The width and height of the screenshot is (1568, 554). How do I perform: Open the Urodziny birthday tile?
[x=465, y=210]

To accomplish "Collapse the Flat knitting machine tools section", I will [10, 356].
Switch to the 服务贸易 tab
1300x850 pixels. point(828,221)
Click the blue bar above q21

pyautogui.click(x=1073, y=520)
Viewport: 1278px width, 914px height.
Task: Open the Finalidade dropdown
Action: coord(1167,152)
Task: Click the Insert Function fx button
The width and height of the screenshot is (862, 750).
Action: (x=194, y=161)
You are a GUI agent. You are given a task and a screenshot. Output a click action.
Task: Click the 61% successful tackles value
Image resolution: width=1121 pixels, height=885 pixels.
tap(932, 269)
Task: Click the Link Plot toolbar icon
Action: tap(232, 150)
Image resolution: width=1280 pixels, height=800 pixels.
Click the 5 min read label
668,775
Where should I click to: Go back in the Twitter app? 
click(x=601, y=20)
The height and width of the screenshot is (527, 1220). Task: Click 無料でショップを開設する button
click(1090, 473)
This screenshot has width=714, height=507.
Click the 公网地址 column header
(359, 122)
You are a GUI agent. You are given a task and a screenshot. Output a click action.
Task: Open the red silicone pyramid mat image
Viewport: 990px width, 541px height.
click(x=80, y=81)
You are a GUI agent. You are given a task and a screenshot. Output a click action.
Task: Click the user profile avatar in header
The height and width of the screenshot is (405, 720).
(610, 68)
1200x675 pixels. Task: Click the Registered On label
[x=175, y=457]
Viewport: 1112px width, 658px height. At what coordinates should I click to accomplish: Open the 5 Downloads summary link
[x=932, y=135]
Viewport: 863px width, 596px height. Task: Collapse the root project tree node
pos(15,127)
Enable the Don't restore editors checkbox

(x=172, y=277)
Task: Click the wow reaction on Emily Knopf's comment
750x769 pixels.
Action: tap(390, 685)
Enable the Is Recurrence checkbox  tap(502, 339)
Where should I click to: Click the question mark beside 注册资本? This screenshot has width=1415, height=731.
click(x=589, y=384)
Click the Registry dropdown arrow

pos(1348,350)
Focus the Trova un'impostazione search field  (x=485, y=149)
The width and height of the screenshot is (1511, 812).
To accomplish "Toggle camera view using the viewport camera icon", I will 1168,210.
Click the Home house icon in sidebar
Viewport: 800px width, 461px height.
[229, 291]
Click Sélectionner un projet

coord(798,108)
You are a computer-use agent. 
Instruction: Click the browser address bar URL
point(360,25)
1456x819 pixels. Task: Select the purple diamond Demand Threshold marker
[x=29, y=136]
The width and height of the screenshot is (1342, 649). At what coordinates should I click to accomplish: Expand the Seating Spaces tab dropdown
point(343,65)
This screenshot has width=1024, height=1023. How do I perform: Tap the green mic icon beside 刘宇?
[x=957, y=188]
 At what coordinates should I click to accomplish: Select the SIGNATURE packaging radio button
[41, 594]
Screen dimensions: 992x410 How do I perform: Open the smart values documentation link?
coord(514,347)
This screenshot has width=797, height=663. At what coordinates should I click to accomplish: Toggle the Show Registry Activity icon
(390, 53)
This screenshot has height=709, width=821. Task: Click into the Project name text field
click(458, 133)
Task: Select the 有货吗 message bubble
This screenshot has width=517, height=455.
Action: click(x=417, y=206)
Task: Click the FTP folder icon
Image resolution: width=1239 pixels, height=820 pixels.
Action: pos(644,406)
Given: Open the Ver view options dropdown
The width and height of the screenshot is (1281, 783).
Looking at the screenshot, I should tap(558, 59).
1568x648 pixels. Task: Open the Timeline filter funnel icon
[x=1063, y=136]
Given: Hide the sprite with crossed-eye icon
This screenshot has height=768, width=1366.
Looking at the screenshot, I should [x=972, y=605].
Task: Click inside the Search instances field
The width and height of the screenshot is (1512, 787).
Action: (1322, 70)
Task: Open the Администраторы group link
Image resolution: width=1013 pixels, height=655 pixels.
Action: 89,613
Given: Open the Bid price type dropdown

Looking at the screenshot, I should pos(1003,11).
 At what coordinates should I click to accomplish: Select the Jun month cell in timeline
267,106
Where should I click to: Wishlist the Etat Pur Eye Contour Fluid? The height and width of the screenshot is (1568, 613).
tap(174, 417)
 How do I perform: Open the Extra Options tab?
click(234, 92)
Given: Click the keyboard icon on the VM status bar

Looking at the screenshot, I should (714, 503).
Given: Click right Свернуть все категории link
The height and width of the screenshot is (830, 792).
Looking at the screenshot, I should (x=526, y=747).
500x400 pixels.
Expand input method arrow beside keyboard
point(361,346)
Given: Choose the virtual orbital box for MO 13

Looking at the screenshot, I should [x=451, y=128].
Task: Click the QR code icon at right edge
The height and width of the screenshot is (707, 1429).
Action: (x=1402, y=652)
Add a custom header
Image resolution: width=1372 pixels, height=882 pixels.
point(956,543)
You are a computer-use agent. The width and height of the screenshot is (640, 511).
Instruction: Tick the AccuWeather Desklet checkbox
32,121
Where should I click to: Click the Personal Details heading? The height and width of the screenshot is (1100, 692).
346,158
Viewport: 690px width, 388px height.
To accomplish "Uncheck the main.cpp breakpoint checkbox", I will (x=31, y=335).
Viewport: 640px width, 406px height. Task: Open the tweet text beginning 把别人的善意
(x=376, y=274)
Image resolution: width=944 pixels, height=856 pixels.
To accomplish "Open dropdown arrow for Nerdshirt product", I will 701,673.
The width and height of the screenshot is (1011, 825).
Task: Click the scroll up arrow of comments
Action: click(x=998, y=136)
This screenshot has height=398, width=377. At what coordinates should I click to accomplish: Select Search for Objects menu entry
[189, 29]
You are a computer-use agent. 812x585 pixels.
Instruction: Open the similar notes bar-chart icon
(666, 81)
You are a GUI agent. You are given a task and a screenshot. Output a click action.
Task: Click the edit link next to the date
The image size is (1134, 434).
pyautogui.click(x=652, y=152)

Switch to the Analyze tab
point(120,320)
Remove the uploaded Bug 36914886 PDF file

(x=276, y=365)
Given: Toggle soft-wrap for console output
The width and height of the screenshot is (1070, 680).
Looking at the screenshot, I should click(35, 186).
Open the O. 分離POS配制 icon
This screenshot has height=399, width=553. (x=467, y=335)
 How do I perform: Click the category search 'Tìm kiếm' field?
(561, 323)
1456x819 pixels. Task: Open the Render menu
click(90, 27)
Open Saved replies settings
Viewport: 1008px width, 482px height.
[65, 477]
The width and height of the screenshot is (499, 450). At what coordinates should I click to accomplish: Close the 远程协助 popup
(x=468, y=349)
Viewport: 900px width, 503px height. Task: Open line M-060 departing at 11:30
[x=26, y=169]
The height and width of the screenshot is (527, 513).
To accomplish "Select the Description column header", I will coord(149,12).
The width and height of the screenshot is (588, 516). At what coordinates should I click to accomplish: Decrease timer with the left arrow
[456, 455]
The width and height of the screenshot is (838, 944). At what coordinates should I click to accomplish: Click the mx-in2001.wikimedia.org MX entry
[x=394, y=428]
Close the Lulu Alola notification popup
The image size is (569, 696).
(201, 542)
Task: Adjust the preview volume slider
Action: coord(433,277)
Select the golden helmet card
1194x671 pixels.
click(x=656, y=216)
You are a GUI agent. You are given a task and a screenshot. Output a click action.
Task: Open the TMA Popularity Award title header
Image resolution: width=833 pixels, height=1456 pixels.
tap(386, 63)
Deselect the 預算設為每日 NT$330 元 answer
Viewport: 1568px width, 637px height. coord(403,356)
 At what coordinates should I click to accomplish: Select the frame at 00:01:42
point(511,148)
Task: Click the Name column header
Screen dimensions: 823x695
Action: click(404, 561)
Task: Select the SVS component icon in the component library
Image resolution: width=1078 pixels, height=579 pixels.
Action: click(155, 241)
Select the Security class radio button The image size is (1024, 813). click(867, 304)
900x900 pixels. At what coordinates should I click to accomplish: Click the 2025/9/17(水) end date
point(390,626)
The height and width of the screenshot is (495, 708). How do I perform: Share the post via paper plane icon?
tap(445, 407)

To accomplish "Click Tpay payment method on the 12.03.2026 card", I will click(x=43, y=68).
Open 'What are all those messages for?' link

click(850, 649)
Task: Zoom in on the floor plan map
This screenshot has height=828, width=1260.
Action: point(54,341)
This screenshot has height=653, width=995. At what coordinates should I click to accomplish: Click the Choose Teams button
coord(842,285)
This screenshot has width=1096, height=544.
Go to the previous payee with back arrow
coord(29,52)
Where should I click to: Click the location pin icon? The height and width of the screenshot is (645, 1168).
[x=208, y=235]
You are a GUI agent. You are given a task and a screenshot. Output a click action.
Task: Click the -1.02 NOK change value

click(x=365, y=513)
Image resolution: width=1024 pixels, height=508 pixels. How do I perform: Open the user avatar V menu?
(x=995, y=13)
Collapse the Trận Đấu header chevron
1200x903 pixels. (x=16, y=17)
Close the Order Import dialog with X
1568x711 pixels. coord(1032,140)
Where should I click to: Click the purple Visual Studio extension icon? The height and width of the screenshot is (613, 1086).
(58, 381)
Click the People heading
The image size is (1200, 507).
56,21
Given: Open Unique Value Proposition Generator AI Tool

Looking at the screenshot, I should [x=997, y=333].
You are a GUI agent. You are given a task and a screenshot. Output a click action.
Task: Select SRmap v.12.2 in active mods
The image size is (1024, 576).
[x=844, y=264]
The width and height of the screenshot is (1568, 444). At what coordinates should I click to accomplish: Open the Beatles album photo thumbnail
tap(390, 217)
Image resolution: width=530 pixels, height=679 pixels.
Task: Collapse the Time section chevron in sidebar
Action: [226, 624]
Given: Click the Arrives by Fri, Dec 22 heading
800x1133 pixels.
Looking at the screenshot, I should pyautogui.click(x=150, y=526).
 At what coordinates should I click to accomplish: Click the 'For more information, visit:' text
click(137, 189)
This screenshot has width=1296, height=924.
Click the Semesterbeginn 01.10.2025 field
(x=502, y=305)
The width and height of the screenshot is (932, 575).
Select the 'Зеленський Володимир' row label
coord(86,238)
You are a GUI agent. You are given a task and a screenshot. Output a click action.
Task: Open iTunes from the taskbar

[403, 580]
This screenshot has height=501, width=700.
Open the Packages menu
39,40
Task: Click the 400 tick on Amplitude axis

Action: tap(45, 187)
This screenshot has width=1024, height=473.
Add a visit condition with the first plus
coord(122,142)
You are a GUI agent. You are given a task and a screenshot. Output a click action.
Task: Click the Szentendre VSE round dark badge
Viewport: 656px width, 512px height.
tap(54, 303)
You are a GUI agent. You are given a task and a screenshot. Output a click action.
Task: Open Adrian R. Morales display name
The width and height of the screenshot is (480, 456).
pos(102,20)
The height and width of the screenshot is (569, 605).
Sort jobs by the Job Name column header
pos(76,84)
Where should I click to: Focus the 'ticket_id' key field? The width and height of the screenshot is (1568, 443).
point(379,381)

■ WHAT YOU SHOULD DO
If a line in the listing has "computer" in it, report that line.

■ RESPONSE BELOW
You are a computer-use agent. 
You are a computer-use agent. The width and height of the screenshot is (640, 511).
You are a computer-use agent. 812x585 pixels.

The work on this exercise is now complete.